US 12,462,460 B2
Photorealistic talking faces from audio
Vivek Kwatra, Saratoga, CA (US); Christian Frueh, Mountain View, CA (US); Avisek Lahiri, West Bengal (IN); and John Lewis, Mountain View, CA (US)
Assigned to GOOGLE LLC, Mountain View, CA (US)
Filed by Google LLC, Mountain View, CA (US)
Filed on Jun. 5, 2024, as Appl. No. 18/734,327.
Application 18/734,327 is a continuation of application No. 17/796,399, granted, now 12,033,259, previously published as PCT/US2021/015698, filed on Jan. 29, 2021.
Claims priority of provisional application 62/967,335, filed on Jan. 29, 2020.
Prior Publication US 2024/0320892 A1, Sep. 26, 2024
Int. Cl. G06T 13/20 (2011.01); G06T 13/40 (2011.01); G06T 17/20 (2006.01)
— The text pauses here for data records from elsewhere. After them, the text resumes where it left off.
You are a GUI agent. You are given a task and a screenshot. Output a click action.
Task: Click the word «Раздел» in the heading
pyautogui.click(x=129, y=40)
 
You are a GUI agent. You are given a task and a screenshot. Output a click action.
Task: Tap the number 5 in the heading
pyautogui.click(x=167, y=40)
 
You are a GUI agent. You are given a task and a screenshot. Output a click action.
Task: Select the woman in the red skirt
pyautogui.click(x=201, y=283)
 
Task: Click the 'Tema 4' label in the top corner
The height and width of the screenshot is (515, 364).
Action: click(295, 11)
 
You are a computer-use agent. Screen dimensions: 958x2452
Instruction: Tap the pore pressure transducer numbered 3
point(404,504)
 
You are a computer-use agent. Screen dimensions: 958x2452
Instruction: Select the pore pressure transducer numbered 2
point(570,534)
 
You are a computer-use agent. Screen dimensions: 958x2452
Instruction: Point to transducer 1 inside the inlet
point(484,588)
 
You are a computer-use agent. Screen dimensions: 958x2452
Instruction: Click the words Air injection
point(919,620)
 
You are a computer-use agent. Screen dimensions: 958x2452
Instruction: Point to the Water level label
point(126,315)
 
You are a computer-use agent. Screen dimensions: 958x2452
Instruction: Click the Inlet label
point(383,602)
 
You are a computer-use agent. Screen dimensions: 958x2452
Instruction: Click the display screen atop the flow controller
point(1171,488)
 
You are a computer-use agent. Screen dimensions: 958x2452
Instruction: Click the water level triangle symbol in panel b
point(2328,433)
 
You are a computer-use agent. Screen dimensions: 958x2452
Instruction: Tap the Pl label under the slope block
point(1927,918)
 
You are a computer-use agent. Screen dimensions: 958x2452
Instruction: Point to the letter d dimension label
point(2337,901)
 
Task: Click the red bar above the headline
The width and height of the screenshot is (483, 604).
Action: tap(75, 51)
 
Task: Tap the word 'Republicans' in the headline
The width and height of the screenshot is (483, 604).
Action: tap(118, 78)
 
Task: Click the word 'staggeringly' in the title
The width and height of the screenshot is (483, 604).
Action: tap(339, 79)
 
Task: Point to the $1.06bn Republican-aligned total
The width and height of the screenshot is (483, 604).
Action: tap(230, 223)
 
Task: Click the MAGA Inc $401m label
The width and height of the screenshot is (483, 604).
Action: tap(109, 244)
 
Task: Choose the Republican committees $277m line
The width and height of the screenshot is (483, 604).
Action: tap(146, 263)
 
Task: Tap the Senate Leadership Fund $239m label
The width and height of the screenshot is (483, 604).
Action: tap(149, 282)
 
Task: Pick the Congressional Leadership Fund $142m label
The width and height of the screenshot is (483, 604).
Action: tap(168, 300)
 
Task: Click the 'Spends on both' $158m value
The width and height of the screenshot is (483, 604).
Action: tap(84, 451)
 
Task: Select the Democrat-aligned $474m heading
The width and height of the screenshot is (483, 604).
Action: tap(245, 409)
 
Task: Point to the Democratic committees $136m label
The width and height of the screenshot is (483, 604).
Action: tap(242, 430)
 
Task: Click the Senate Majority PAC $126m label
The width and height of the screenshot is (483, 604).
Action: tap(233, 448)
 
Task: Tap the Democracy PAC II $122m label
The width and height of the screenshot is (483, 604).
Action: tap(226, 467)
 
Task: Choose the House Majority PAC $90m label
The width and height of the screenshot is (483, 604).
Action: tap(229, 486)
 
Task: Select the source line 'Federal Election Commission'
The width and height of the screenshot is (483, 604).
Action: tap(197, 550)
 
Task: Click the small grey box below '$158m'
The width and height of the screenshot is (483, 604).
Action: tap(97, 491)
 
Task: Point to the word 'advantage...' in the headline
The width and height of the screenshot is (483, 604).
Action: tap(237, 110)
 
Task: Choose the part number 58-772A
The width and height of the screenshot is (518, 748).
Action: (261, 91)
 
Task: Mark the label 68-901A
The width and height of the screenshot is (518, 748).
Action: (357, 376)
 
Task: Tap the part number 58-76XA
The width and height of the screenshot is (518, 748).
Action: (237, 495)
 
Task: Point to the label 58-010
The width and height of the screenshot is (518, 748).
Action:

CPC G06T 13/205 (2013.01) [G06T 13/40 (2013.01); G06T 17/20 (2013.01)] 20 Claims
OG exemplary drawing
 
1. A computing system to generate a talking face from an audio signal, the computing system comprising:
one or more processors; and
one or more non-transitory computer-readable media that collectively store instructions that, when executed by the one or more processors, cause the computing system to perform operations, the operations comprising:
obtaining audio data descriptive audio signals comprising speech;
processing the audio data with a machine-learned face geometry prediction model to predict a set of face geometries based on the audio data, wherein the machine-learned face geometry prediction model was trained to predict three-dimensional face geometries based on data descriptive of input audio signals comprising speech;
processing the audio data with a machine-learned face texture prediction model to predict a set of face textures based on the audio data, wherein the machine-learned face texture prediction model was trained to predict two-dimensional face textures based on data descriptive of input audio signals comprising speech; and
generating a synthesized video based on the audio data, the set of face geometries, and the set of face textures, wherein the synthesized video comprises a face performing movements associated with the speech of the audio data based on the set of face geometries and the set of face textures.